*PROBLEM DESCRIPTION*
From the records below, copy out exactly the lines from the one containing "Where should I click to: Toggle" to the one containing "Click the Puntos de venta icon", both included. Add nothing else.

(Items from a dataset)
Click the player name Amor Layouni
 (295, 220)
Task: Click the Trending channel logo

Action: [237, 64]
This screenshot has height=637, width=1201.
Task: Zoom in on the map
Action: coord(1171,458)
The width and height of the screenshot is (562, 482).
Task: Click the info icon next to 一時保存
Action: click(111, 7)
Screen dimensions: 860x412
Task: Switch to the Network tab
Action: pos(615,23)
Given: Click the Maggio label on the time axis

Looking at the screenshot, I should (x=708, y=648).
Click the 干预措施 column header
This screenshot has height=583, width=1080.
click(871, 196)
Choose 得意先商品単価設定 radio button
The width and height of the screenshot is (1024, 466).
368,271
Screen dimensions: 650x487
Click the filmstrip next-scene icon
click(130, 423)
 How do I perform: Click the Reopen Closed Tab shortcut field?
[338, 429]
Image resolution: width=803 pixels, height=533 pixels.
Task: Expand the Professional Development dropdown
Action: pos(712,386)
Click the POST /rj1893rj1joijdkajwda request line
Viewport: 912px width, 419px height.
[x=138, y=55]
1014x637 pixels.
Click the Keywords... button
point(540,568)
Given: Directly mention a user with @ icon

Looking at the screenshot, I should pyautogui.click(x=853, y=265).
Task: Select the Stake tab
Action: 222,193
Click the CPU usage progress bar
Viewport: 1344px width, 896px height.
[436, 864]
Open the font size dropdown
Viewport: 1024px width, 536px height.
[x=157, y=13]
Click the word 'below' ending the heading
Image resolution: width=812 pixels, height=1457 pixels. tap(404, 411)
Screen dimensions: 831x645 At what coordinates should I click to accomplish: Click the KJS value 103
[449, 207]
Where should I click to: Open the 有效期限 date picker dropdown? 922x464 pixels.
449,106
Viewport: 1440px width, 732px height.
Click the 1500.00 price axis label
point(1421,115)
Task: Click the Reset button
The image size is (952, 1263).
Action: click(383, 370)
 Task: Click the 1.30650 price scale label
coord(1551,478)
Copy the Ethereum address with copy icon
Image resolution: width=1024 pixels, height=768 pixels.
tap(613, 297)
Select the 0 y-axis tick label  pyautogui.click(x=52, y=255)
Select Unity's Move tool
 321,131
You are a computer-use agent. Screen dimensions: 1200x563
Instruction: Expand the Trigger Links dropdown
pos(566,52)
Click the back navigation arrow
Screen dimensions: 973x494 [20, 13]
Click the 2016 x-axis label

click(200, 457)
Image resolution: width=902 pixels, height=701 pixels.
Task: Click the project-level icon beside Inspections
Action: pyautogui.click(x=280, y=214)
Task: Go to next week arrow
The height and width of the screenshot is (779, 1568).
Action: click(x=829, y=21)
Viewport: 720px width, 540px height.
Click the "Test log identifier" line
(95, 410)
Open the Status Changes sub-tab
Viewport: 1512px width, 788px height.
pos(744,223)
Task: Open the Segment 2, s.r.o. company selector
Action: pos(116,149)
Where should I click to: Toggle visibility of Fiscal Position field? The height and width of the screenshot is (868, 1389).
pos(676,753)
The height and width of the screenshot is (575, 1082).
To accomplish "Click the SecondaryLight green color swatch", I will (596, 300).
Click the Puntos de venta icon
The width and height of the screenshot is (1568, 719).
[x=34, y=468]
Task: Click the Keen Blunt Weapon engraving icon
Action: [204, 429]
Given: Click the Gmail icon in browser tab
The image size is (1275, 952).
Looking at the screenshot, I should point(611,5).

*ANSWER SECTION*
Where should I click to: Toggle visibility of Fiscal Position field? The height and width of the screenshot is (868, 1389).
pos(676,753)
The height and width of the screenshot is (575, 1082).
To accomplish "Click the SecondaryLight green color swatch", I will (596, 300).
Click the Puntos de venta icon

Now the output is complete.